• [题解原文]:
+-------+

Educational Codeforces Round 41 (Rated for Div. 2)

这场没打又亏疯了！！！

 

A - Tetris ：

类似俄罗斯方块，模拟一下就好啦。

#include<bits/stdc++.h>
#define fi first
#define se second
#define mk make_pair
#define pii pair<int,int>
using namespace std;

typedef long long ll;
const int inf=0x3f3f3f3f;
const ll INF=0x3f3f3f3f3f3f3f3f;
const int N=1000+7;
const int M=12;

int n, m;

int cnt[N];
int main() {

    int ans = 0;
    scanf("%d%d", &n, &m);
    for(int i = 1; i <= m; i++) {
        int x; scanf("%d", &x);
        cnt[x]++;

        bool flag = true;
        for(int j = 1; j <= n; j++) {
            if(cnt[j] == 0)
                flag = false;
        }

        if(flag) {
            ans++;
            for(int j = 1; j <= n; j++) {
                cnt[j] -= 1;
            }
        }
    }

    printf("%d\n", ans);
    return 0;
}
/*
*/

 

B - Lecture Sleep：

瞎模拟一下就好啦。

#include<bits/stdc++.h>
#define fi first
#define se second
#define mk make_pair
#define pii pair<int,int>
using namespace std;

typedef long long ll;
const int inf=0x3f3f3f3f;
const ll INF=0x3f3f3f3f3f3f3f3f;
const int N=1e5+7;
const int M=12;

int n, k, a[N], t[N],sum1[N], sum2[N];

int main() {

    scanf("%d%d", &n, &k);

    for(int i = 1; i <= n; i++) {
        scanf("%d", &a[i]);
        sum1[i] = sum1[i-1] + a[i];
    }

    for(int i = 1; i <= n; i++) {
        scanf("%d", &t[i]);
        sum2[i] = sum2[i-1];
        if(t[i])
            sum2[i] += a[i];
    }

    int ans = sum2[n];

    for(int i = 1; i + k -1 <= n; i++) {
        ans = max(ans, sum2[n] + (sum1[i+k-1] - sum1[i-1]) - (sum2[i+k-1] - sum2[i-1]));
    }

    printf("%d\n",ans);
    return 0;
}
/*
*/

 

C - Chessboard：

每个块只有两种情况，第一种是第一个数字为0，第二种是第一个数字为1，把每个块这两种情况需要修改的个数记录下来，

然后暴力枚举就好啦 。

+-------+

• [任务说明]:
从这篇题解里照抄一段，从含有“int cnt[N];”的那句开始，到“if(cnt[j] == 0)”为止。 这些记录跟上面的题解没有关系。

+-------+

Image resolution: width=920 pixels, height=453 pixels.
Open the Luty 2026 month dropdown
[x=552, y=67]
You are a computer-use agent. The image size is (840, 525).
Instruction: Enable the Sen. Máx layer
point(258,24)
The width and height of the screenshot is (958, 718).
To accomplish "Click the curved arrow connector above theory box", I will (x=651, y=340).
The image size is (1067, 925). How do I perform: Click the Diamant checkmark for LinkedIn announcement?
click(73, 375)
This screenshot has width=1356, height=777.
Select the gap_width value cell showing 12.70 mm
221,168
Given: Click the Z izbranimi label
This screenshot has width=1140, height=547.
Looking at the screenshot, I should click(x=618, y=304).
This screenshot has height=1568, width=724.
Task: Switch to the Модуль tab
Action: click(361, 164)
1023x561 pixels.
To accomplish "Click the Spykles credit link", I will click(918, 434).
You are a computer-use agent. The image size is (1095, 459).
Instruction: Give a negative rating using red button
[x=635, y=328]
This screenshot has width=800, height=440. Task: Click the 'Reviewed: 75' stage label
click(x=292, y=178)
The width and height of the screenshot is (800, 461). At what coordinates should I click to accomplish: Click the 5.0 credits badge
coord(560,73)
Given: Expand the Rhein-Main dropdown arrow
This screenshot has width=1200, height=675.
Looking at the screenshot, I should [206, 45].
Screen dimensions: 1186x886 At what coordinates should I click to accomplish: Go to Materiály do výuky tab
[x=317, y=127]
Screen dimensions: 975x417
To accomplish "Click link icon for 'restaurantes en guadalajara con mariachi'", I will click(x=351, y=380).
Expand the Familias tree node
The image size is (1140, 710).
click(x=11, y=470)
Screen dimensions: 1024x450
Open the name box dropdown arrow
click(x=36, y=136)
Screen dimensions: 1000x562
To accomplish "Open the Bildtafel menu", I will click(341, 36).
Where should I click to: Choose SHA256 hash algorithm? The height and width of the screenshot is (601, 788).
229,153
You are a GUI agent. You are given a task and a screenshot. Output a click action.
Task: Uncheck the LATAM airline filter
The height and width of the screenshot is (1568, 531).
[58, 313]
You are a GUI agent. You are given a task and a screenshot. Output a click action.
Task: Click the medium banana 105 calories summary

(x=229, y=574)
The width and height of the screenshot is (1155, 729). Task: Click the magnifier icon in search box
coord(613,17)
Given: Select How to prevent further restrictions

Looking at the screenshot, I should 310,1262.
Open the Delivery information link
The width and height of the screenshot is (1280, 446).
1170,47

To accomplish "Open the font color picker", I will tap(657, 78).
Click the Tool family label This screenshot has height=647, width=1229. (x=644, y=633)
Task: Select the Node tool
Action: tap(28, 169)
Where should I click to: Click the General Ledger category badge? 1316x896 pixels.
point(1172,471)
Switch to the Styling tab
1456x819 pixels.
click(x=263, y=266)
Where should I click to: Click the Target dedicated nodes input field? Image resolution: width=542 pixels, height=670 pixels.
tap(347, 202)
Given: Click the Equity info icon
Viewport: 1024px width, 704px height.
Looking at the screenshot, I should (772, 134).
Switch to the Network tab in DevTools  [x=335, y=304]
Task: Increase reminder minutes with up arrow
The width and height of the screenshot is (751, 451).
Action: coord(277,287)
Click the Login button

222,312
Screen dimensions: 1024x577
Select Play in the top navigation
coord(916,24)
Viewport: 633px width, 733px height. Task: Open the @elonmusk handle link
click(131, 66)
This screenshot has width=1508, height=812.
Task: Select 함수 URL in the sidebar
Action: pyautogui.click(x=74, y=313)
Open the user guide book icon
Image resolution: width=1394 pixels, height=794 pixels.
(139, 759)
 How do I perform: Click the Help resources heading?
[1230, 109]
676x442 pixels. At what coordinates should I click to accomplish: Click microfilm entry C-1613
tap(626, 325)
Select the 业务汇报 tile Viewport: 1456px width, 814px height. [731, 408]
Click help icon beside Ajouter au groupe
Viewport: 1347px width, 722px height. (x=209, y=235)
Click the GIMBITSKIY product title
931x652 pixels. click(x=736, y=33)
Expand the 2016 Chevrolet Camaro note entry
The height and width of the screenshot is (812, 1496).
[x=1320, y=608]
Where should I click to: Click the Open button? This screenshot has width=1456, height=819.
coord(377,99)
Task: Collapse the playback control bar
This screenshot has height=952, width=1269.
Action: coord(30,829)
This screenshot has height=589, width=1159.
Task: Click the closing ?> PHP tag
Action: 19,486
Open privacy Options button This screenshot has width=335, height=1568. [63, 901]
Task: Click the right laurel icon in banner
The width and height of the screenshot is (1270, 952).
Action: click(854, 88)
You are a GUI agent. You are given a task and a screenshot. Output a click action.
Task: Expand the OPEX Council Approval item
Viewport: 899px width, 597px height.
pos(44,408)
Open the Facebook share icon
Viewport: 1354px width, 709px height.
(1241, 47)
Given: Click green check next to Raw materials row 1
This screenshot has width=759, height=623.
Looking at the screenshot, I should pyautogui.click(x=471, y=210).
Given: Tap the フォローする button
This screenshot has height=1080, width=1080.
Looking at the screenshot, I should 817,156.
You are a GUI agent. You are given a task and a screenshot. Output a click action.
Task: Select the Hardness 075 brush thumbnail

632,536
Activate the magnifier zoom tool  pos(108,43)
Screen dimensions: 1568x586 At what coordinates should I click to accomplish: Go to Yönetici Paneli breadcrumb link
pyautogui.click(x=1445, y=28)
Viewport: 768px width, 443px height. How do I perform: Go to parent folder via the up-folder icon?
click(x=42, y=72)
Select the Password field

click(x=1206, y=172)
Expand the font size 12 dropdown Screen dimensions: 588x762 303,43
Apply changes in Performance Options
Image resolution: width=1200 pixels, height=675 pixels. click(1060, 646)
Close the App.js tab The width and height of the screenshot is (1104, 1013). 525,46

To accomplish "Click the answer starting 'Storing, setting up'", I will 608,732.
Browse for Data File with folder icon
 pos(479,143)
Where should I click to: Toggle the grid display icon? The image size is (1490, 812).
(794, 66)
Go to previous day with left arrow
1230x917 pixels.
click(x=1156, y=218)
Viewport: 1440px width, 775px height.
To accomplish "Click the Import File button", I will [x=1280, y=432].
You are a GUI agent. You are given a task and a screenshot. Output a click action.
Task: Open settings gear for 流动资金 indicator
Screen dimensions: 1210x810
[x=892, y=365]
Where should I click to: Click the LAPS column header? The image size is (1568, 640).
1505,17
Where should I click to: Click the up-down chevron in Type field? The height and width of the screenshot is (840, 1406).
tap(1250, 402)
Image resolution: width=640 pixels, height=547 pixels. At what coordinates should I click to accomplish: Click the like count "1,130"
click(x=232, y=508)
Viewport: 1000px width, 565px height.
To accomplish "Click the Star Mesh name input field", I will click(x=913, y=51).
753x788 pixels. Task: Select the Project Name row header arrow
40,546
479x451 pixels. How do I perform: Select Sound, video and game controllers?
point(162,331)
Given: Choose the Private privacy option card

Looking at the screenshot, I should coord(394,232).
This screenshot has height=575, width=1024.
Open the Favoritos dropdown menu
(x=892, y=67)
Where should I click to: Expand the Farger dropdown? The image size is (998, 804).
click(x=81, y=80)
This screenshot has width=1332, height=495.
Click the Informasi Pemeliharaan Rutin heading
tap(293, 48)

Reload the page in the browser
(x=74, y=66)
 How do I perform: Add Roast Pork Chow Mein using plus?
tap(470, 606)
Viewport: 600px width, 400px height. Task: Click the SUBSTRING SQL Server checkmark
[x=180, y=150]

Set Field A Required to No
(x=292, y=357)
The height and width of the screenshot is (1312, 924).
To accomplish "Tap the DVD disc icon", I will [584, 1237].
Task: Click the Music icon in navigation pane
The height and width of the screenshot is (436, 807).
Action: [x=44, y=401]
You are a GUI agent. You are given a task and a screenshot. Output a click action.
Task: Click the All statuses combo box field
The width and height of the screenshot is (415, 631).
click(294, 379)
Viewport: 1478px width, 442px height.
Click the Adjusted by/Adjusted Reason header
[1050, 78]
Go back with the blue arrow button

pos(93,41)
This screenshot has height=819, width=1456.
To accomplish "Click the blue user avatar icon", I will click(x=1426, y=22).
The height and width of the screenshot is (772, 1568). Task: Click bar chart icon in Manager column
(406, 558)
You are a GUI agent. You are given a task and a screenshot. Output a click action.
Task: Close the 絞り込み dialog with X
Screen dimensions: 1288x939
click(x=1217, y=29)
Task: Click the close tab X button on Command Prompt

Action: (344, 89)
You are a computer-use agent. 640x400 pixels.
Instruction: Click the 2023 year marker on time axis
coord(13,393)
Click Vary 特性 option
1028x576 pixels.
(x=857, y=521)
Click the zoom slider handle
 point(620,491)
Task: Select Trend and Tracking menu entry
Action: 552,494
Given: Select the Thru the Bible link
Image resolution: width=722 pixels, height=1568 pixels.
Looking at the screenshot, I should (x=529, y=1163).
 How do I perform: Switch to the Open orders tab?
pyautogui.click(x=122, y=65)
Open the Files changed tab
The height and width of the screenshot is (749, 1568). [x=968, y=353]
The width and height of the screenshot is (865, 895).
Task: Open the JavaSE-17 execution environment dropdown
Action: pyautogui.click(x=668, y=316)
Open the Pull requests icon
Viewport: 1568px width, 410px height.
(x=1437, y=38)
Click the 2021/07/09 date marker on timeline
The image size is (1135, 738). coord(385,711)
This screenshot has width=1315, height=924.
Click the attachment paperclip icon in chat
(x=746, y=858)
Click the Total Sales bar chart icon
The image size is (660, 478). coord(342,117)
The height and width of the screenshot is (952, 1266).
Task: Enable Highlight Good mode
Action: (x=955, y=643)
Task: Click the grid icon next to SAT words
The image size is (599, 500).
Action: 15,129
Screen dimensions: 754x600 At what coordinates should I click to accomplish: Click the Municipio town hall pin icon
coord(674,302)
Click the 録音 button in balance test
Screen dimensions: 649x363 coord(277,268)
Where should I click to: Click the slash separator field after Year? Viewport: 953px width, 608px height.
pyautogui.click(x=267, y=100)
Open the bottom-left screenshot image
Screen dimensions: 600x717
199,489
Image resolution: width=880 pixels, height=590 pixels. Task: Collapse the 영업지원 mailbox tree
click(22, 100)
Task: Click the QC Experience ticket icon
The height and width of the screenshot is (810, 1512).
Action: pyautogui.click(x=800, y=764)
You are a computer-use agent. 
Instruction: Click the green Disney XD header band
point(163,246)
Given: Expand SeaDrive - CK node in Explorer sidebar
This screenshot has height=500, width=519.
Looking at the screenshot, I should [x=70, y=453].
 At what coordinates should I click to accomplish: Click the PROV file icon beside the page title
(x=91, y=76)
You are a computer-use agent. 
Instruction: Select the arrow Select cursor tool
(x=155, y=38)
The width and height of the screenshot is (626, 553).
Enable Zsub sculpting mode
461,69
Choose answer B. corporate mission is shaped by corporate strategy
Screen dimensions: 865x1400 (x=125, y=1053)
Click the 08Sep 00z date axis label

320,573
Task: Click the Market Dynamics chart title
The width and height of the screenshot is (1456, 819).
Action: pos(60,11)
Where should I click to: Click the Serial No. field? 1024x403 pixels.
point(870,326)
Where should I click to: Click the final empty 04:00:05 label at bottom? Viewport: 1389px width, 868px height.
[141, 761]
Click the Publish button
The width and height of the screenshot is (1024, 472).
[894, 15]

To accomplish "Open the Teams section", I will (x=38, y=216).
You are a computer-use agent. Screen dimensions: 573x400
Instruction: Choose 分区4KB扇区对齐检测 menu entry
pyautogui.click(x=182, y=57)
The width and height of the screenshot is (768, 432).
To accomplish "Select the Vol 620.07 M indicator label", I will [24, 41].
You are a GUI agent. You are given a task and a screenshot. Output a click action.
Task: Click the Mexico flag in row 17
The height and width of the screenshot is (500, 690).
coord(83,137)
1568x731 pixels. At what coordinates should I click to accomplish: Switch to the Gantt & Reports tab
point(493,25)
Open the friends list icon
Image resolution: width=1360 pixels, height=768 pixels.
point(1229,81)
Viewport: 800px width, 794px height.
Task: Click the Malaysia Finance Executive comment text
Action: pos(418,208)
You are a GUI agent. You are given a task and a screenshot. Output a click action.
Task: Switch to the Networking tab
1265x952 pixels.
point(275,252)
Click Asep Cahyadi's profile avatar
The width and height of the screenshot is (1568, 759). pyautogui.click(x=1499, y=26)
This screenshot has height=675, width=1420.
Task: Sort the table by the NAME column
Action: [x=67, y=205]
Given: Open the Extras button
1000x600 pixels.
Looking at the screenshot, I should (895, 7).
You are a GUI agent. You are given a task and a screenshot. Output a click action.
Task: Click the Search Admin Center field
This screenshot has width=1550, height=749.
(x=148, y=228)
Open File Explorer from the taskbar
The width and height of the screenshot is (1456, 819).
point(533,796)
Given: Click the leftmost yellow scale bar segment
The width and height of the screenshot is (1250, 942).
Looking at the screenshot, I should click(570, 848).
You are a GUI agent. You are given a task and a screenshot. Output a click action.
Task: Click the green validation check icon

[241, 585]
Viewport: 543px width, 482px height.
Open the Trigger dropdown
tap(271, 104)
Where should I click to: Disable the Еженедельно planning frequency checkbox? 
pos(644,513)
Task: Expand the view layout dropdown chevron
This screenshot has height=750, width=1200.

+-------+

• [参考答案]:
int cnt[N];
int main() {

    int ans = 0;
    scanf("%d%d", &n, &m);
    for(int i = 1; i <= m; i++) {
        int x; scanf("%d", &x);
        cnt[x]++;

        bool flag = true;
        for(int j = 1; j <= n; j++) {
            if(cnt[j] == 0)